- [Work to be completed] In the listing that follows, the range to quote begins at the line that has "Suppliers Guide (1125, 215)" and ends after the line that has "Registration (557, 35)"; quote it verbatim and add nothing.

- [Provided entries]
┌────────

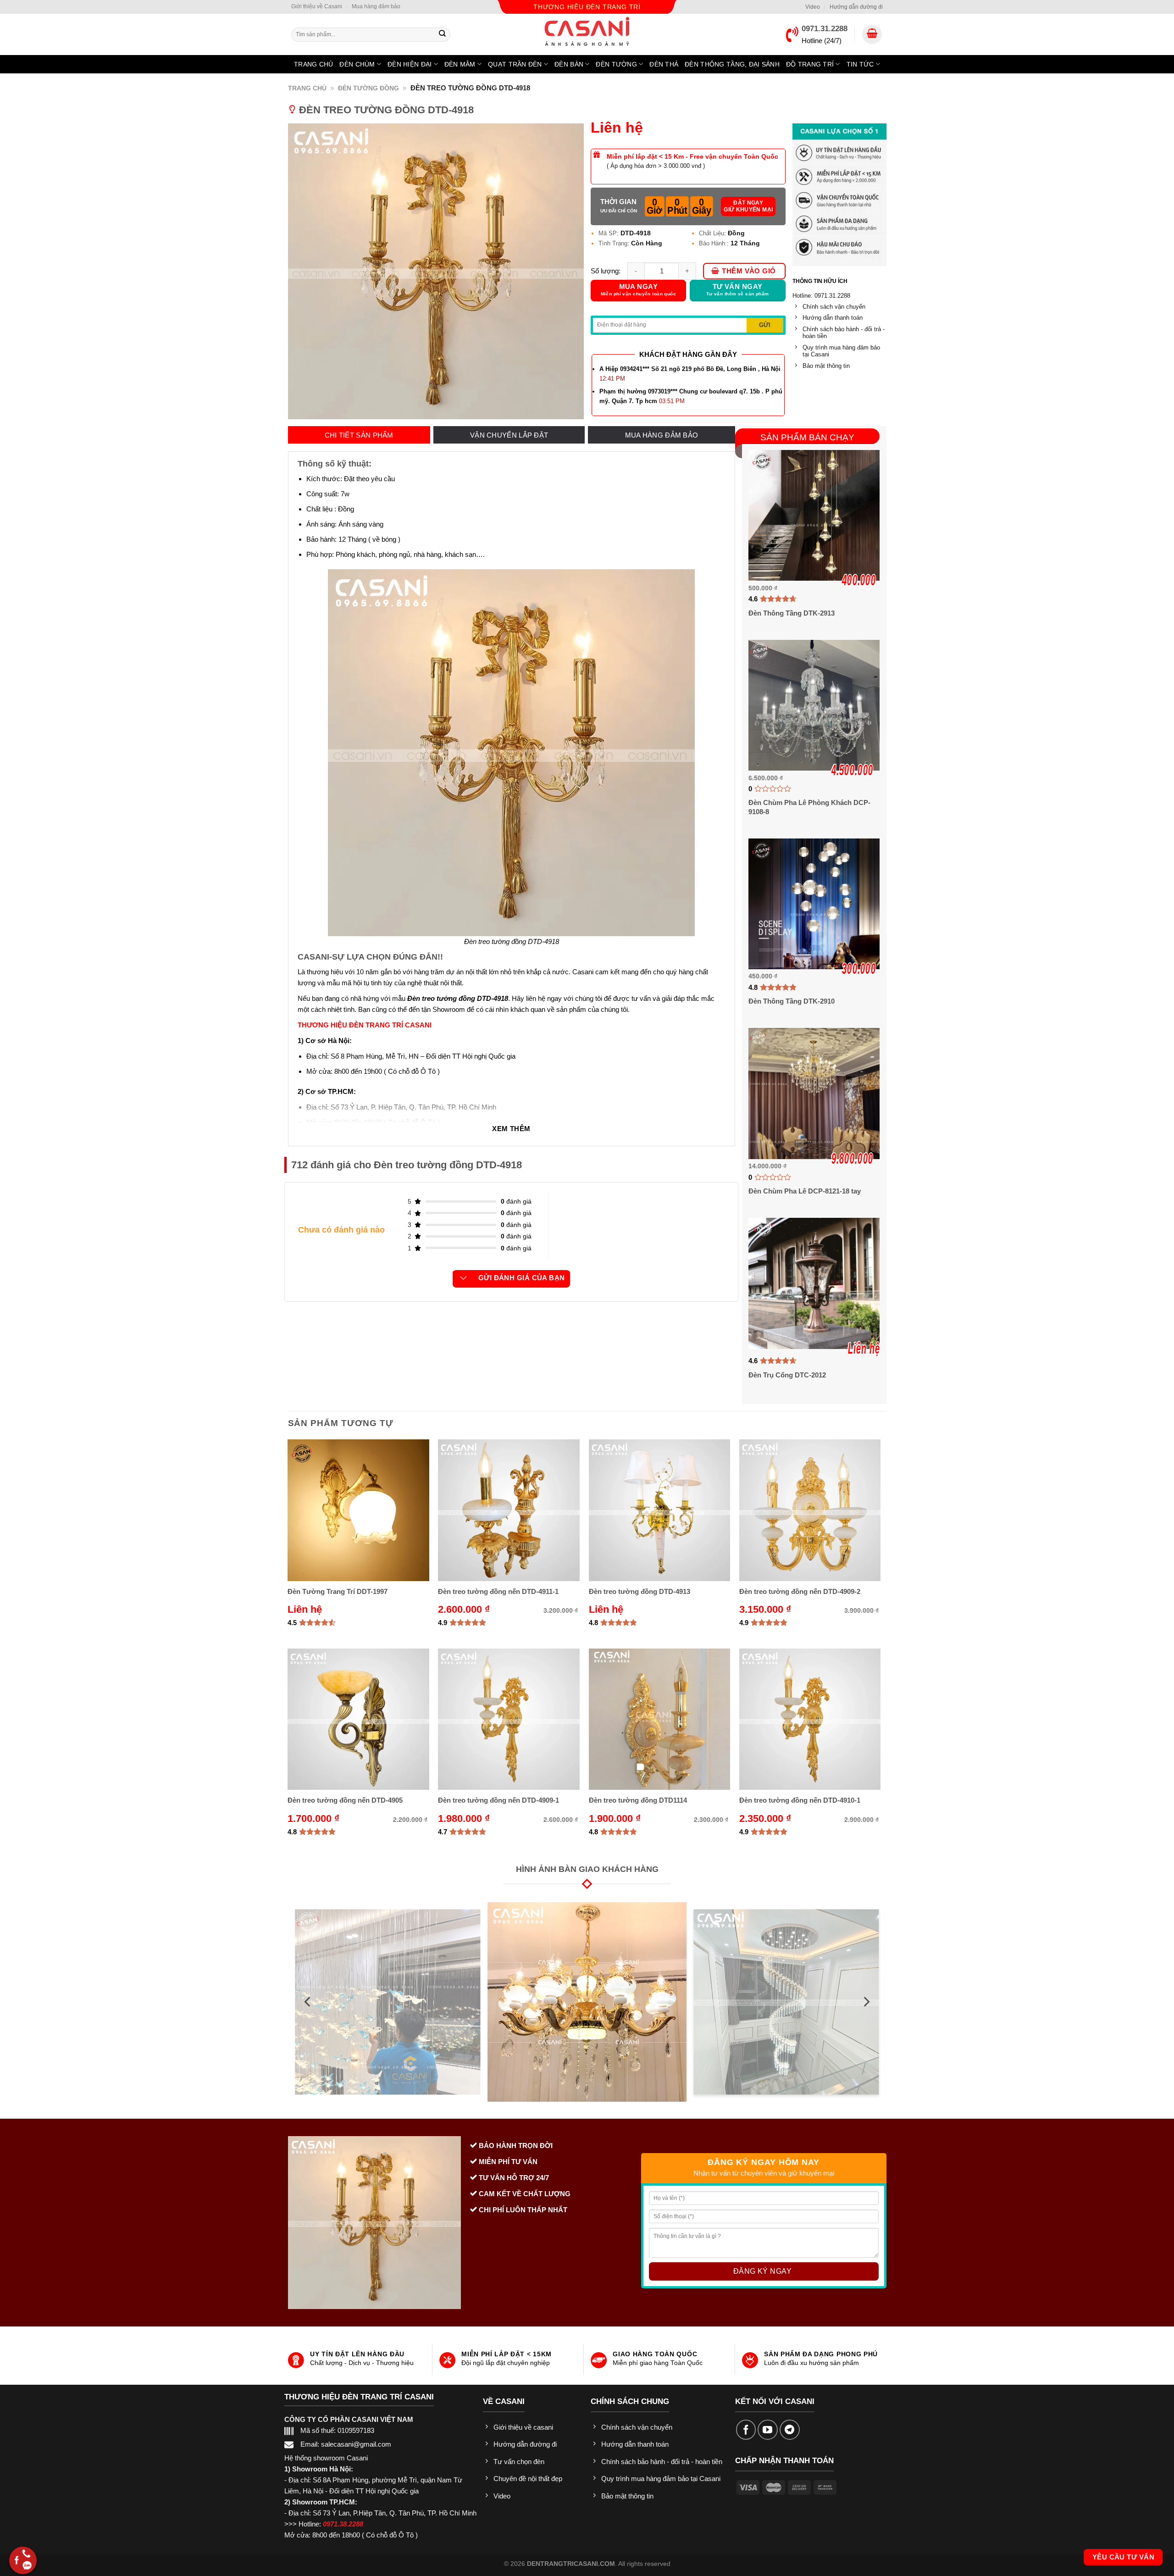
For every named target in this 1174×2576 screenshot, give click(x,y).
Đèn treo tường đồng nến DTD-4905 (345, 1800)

└────────
┌────────

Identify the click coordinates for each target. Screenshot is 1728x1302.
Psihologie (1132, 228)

└────────
┌────────

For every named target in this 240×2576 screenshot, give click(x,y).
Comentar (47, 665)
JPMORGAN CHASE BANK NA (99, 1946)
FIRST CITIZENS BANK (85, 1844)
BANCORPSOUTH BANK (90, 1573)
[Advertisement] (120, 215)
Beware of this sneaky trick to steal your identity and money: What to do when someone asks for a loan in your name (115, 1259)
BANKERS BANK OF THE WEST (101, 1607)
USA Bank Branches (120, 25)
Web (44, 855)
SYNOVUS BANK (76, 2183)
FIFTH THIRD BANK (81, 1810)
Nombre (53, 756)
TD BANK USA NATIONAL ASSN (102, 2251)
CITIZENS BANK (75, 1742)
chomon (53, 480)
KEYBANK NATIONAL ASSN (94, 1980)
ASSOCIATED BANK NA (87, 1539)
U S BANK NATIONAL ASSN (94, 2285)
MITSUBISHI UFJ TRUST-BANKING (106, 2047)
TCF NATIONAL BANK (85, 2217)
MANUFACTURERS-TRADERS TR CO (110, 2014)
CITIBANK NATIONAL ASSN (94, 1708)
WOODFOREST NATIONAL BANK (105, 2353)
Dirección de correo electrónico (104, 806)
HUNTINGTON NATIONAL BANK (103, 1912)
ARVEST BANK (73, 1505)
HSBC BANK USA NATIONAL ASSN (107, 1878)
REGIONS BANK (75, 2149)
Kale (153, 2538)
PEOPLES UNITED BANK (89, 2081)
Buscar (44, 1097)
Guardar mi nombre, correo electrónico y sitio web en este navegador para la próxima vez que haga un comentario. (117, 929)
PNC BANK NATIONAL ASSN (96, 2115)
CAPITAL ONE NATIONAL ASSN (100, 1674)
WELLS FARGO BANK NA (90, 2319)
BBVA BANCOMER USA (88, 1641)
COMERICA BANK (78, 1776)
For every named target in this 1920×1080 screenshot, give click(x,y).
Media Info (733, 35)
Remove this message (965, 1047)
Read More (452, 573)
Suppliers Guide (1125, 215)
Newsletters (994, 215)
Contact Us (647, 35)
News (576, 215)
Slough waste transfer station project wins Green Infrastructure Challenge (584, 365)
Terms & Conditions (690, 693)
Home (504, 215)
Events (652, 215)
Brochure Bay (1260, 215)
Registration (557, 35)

└────────

- [The answer]
Suppliers Guide (1125, 215)
Newsletters (994, 215)
Contact Us (647, 35)
News (576, 215)
Slough waste transfer station project wins Green Infrastructure Challenge (584, 365)
Terms & Conditions (690, 693)
Home (504, 215)
Events (652, 215)
Brochure Bay (1260, 215)
Registration (557, 35)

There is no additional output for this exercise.